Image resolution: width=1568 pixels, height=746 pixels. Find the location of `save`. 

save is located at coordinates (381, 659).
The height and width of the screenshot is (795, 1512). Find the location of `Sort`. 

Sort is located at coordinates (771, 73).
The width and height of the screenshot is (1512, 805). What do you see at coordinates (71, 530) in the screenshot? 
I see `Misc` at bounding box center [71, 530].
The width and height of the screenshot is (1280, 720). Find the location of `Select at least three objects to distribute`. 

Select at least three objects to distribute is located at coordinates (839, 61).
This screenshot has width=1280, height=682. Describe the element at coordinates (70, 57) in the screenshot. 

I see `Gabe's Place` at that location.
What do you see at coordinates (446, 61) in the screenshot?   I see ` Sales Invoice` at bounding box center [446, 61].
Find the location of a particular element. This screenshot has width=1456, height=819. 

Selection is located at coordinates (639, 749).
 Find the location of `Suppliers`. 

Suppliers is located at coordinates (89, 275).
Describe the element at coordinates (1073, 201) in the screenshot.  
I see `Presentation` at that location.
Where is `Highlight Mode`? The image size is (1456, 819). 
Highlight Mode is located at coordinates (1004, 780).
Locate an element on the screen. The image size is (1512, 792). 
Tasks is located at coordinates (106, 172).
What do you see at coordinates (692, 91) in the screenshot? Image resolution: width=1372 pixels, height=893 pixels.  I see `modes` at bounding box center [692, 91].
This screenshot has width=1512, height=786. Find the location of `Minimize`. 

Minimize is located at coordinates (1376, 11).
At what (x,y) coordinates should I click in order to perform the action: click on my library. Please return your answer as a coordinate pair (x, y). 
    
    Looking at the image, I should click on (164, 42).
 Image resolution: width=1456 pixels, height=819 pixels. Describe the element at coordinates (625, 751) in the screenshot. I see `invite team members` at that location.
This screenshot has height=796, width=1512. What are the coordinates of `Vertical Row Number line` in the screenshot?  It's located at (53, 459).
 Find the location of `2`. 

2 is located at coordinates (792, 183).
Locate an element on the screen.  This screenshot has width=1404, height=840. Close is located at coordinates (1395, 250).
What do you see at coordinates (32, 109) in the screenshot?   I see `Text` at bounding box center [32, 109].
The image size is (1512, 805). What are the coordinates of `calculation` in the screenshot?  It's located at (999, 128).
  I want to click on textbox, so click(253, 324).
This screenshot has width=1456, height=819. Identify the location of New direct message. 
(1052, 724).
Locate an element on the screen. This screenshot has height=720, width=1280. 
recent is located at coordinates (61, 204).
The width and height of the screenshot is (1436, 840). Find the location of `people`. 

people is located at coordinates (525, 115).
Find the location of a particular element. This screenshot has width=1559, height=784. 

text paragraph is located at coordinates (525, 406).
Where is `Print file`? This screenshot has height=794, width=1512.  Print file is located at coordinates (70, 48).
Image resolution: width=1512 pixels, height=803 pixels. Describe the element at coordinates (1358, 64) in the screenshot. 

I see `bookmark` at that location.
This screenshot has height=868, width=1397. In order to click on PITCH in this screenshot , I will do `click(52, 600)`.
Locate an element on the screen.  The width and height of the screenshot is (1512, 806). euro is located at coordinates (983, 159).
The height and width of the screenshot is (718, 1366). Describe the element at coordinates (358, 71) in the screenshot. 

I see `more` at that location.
● ● ● ●
#### [JOB]
Copy out all of the entries above with every "Find the location of" changed to "Give the position of" and nothing else altered.

#### [OUTPUT OF THE EXERCISE]
Image resolution: width=1568 pixels, height=746 pixels. Give the position of `save`. 

save is located at coordinates (381, 659).
The height and width of the screenshot is (795, 1512). Give the position of `Sort`. 

Sort is located at coordinates (771, 73).
The width and height of the screenshot is (1512, 805). What do you see at coordinates (71, 530) in the screenshot? 
I see `Misc` at bounding box center [71, 530].
The width and height of the screenshot is (1280, 720). Give the position of `Select at least three objects to distribute`. 

Select at least three objects to distribute is located at coordinates (839, 61).
This screenshot has width=1280, height=682. Describe the element at coordinates (70, 57) in the screenshot. 

I see `Gabe's Place` at that location.
What do you see at coordinates (446, 61) in the screenshot?   I see ` Sales Invoice` at bounding box center [446, 61].
Give the position of a particular element. This screenshot has width=1456, height=819. 

Selection is located at coordinates (639, 749).
 Give the position of `Suppliers`. 

Suppliers is located at coordinates (89, 275).
Describe the element at coordinates (1073, 201) in the screenshot.  
I see `Presentation` at that location.
Where is `Highlight Mode`? The image size is (1456, 819). 
Highlight Mode is located at coordinates (1004, 780).
Locate an element on the screen. The image size is (1512, 792). 
Tasks is located at coordinates (106, 172).
What do you see at coordinates (692, 91) in the screenshot? Image resolution: width=1372 pixels, height=893 pixels.  I see `modes` at bounding box center [692, 91].
This screenshot has width=1512, height=786. Give the position of `Minimize`. 

Minimize is located at coordinates (1376, 11).
At what (x,y) coordinates should I click in order to perform the action: click on my library. Please return your answer as a coordinate pair (x, y). 
    
    Looking at the image, I should click on (164, 42).
 Image resolution: width=1456 pixels, height=819 pixels. Describe the element at coordinates (625, 751) in the screenshot. I see `invite team members` at that location.
This screenshot has height=796, width=1512. What are the coordinates of `Vertical Row Number line` in the screenshot?  It's located at (53, 459).
 Give the position of `2`. 

2 is located at coordinates (792, 183).
Locate an element on the screen.  This screenshot has width=1404, height=840. Close is located at coordinates (1395, 250).
What do you see at coordinates (32, 109) in the screenshot?   I see `Text` at bounding box center [32, 109].
The image size is (1512, 805). What are the coordinates of `calculation` in the screenshot?  It's located at (999, 128).
  I want to click on textbox, so click(253, 324).
This screenshot has width=1456, height=819. Identify the location of New direct message. 
(1052, 724).
Locate an element on the screen. This screenshot has height=720, width=1280. 
recent is located at coordinates (61, 204).
The width and height of the screenshot is (1436, 840). Give the position of `people`. 

people is located at coordinates (525, 115).
Give the position of a particular element. This screenshot has width=1559, height=784. 

text paragraph is located at coordinates (525, 406).
Where is `Print file`? This screenshot has height=794, width=1512.  Print file is located at coordinates (70, 48).
Image resolution: width=1512 pixels, height=803 pixels. Describe the element at coordinates (1358, 64) in the screenshot. 

I see `bookmark` at that location.
This screenshot has height=868, width=1397. In order to click on PITCH in this screenshot , I will do `click(52, 600)`.
Locate an element on the screen.  The width and height of the screenshot is (1512, 806). euro is located at coordinates (983, 159).
The height and width of the screenshot is (718, 1366). Describe the element at coordinates (358, 71) in the screenshot. 

I see `more` at that location.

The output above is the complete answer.